▸ **What to work on**
Transcribe the data that follows, exactly and in full.

Saved entries:

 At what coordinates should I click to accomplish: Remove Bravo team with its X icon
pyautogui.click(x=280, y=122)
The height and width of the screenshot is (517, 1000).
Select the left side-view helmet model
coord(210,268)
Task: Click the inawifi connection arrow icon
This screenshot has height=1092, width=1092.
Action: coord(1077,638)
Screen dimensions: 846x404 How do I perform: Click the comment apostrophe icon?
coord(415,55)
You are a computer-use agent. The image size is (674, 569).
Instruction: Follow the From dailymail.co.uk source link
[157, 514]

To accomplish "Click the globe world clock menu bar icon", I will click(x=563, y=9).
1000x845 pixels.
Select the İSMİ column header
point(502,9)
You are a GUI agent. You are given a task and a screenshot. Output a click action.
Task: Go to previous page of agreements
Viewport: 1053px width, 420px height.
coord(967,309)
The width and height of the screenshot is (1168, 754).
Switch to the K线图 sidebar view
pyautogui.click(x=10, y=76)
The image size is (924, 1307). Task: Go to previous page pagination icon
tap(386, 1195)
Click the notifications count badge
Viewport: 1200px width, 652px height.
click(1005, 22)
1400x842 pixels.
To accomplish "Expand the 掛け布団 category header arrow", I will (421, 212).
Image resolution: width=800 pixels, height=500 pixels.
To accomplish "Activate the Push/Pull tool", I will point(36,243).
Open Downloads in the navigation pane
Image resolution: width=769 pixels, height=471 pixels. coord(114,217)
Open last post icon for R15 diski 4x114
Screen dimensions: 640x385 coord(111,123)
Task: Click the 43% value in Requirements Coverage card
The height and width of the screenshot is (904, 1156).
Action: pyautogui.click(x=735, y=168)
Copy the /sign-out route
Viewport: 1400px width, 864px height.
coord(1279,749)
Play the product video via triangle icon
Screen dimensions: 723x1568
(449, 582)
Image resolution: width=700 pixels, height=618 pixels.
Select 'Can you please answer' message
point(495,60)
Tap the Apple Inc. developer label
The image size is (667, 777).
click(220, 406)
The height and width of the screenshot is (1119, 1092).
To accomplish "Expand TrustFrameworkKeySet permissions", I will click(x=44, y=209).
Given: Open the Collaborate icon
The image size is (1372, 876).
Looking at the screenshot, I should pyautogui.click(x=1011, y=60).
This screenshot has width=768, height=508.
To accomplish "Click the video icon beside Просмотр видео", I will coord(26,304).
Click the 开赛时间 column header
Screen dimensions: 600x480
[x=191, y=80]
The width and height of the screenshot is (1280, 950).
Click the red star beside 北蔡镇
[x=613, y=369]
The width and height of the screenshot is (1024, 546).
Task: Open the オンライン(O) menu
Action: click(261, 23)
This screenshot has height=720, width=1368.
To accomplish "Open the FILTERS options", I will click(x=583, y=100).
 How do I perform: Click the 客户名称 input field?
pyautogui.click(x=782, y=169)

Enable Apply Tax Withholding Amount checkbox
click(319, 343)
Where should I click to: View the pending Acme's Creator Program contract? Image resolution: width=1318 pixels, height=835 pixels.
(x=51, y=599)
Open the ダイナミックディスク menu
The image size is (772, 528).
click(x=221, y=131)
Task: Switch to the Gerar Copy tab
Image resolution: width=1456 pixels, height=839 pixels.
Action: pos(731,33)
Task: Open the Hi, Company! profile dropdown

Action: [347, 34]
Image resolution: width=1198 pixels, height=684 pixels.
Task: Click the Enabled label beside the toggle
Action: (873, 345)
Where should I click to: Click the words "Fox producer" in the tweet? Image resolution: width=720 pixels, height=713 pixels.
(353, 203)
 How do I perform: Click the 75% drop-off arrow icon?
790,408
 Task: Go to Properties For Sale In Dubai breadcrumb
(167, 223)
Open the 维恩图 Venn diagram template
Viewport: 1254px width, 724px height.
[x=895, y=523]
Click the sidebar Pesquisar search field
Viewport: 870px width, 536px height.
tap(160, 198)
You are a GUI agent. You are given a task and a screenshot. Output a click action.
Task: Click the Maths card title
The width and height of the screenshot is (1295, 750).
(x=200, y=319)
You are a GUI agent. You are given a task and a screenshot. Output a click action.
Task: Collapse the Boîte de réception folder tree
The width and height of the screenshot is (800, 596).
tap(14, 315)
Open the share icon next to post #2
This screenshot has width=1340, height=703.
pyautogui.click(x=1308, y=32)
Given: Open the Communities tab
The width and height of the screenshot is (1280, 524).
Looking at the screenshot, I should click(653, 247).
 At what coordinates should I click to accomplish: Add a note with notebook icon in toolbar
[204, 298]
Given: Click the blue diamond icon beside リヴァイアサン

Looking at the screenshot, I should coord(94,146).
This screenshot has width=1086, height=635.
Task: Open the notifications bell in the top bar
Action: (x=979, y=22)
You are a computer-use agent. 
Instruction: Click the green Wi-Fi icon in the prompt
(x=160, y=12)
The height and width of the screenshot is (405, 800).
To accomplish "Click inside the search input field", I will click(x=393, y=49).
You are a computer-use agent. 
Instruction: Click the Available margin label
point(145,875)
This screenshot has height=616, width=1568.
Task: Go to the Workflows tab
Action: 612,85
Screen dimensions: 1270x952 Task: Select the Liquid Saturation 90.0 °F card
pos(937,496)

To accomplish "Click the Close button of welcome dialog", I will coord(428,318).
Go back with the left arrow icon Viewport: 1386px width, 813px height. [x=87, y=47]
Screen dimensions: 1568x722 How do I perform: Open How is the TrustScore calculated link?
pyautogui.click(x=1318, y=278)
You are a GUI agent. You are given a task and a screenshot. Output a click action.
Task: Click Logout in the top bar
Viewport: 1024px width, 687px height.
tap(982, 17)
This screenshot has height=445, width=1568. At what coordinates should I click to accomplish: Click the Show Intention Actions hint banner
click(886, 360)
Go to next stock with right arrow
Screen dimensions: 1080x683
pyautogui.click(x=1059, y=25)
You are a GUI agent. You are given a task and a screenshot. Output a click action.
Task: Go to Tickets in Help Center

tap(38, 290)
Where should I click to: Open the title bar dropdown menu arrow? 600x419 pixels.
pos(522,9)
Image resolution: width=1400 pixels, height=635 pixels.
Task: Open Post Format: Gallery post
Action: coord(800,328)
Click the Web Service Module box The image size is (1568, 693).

▸ **Result for this task**
 At what coordinates should I click to accomplish: Remove Bravo team with its X icon
pyautogui.click(x=280, y=122)
The height and width of the screenshot is (517, 1000).
Select the left side-view helmet model
coord(210,268)
Task: Click the inawifi connection arrow icon
This screenshot has height=1092, width=1092.
Action: coord(1077,638)
Screen dimensions: 846x404 How do I perform: Click the comment apostrophe icon?
coord(415,55)
You are a computer-use agent. The image size is (674, 569).
Instruction: Follow the From dailymail.co.uk source link
[157, 514]

To accomplish "Click the globe world clock menu bar icon", I will click(x=563, y=9).
1000x845 pixels.
Select the İSMİ column header
point(502,9)
You are a GUI agent. You are given a task and a screenshot. Output a click action.
Task: Go to previous page of agreements
Viewport: 1053px width, 420px height.
coord(967,309)
The width and height of the screenshot is (1168, 754).
Switch to the K线图 sidebar view
pyautogui.click(x=10, y=76)
The image size is (924, 1307). Task: Go to previous page pagination icon
tap(386, 1195)
Click the notifications count badge
Viewport: 1200px width, 652px height.
click(1005, 22)
1400x842 pixels.
To accomplish "Expand the 掛け布団 category header arrow", I will (421, 212).
Image resolution: width=800 pixels, height=500 pixels.
To accomplish "Activate the Push/Pull tool", I will point(36,243).
Open Downloads in the navigation pane
Image resolution: width=769 pixels, height=471 pixels. coord(114,217)
Open last post icon for R15 diski 4x114
Screen dimensions: 640x385 coord(111,123)
Task: Click the 43% value in Requirements Coverage card
The height and width of the screenshot is (904, 1156).
Action: pyautogui.click(x=735, y=168)
Copy the /sign-out route
Viewport: 1400px width, 864px height.
coord(1279,749)
Play the product video via triangle icon
Screen dimensions: 723x1568
(449, 582)
Image resolution: width=700 pixels, height=618 pixels.
Select 'Can you please answer' message
point(495,60)
Tap the Apple Inc. developer label
The image size is (667, 777).
click(220, 406)
The height and width of the screenshot is (1119, 1092).
To accomplish "Expand TrustFrameworkKeySet permissions", I will click(x=44, y=209).
Given: Open the Collaborate icon
The image size is (1372, 876).
Looking at the screenshot, I should pyautogui.click(x=1011, y=60).
This screenshot has width=768, height=508.
To accomplish "Click the video icon beside Просмотр видео", I will coord(26,304).
Click the 开赛时间 column header
Screen dimensions: 600x480
[x=191, y=80]
The width and height of the screenshot is (1280, 950).
Click the red star beside 北蔡镇
[x=613, y=369]
The width and height of the screenshot is (1024, 546).
Task: Open the オンライン(O) menu
Action: click(261, 23)
This screenshot has height=720, width=1368.
To accomplish "Open the FILTERS options", I will click(x=583, y=100).
 How do I perform: Click the 客户名称 input field?
pyautogui.click(x=782, y=169)

Enable Apply Tax Withholding Amount checkbox
click(319, 343)
Where should I click to: View the pending Acme's Creator Program contract? Image resolution: width=1318 pixels, height=835 pixels.
(x=51, y=599)
Open the ダイナミックディスク menu
The image size is (772, 528).
click(x=221, y=131)
Task: Switch to the Gerar Copy tab
Image resolution: width=1456 pixels, height=839 pixels.
Action: pos(731,33)
Task: Open the Hi, Company! profile dropdown

Action: [347, 34]
Image resolution: width=1198 pixels, height=684 pixels.
Task: Click the Enabled label beside the toggle
Action: (873, 345)
Where should I click to: Click the words "Fox producer" in the tweet? Image resolution: width=720 pixels, height=713 pixels.
(353, 203)
 How do I perform: Click the 75% drop-off arrow icon?
790,408
 Task: Go to Properties For Sale In Dubai breadcrumb
(167, 223)
Open the 维恩图 Venn diagram template
Viewport: 1254px width, 724px height.
[x=895, y=523]
Click the sidebar Pesquisar search field
Viewport: 870px width, 536px height.
tap(160, 198)
You are a GUI agent. You are given a task and a screenshot. Output a click action.
Task: Click the Maths card title
The width and height of the screenshot is (1295, 750).
(x=200, y=319)
You are a GUI agent. You are given a task and a screenshot. Output a click action.
Task: Collapse the Boîte de réception folder tree
The width and height of the screenshot is (800, 596).
tap(14, 315)
Open the share icon next to post #2
This screenshot has width=1340, height=703.
pyautogui.click(x=1308, y=32)
Given: Open the Communities tab
The width and height of the screenshot is (1280, 524).
Looking at the screenshot, I should click(653, 247).
 At what coordinates should I click to accomplish: Add a note with notebook icon in toolbar
[204, 298]
Given: Click the blue diamond icon beside リヴァイアサン

Looking at the screenshot, I should coord(94,146).
This screenshot has width=1086, height=635.
Task: Open the notifications bell in the top bar
Action: (x=979, y=22)
You are a computer-use agent. 
Instruction: Click the green Wi-Fi icon in the prompt
(x=160, y=12)
The height and width of the screenshot is (405, 800).
To accomplish "Click inside the search input field", I will click(x=393, y=49).
You are a computer-use agent. 
Instruction: Click the Available margin label
point(145,875)
This screenshot has height=616, width=1568.
Task: Go to the Workflows tab
Action: 612,85
Screen dimensions: 1270x952 Task: Select the Liquid Saturation 90.0 °F card
pos(937,496)

To accomplish "Click the Close button of welcome dialog", I will coord(428,318).
Go back with the left arrow icon Viewport: 1386px width, 813px height. [x=87, y=47]
Screen dimensions: 1568x722 How do I perform: Open How is the TrustScore calculated link?
pyautogui.click(x=1318, y=278)
You are a GUI agent. You are given a task and a screenshot. Output a click action.
Task: Click Logout in the top bar
Viewport: 1024px width, 687px height.
tap(982, 17)
This screenshot has height=445, width=1568. At what coordinates should I click to accomplish: Click the Show Intention Actions hint banner
click(886, 360)
Go to next stock with right arrow
Screen dimensions: 1080x683
pyautogui.click(x=1059, y=25)
You are a GUI agent. You are given a task and a screenshot. Output a click action.
Task: Go to Tickets in Help Center

tap(38, 290)
Where should I click to: Open the title bar dropdown menu arrow? 600x419 pixels.
pos(522,9)
Image resolution: width=1400 pixels, height=635 pixels.
Task: Open Post Format: Gallery post
Action: coord(800,328)
Click the Web Service Module box The image size is (1568, 693).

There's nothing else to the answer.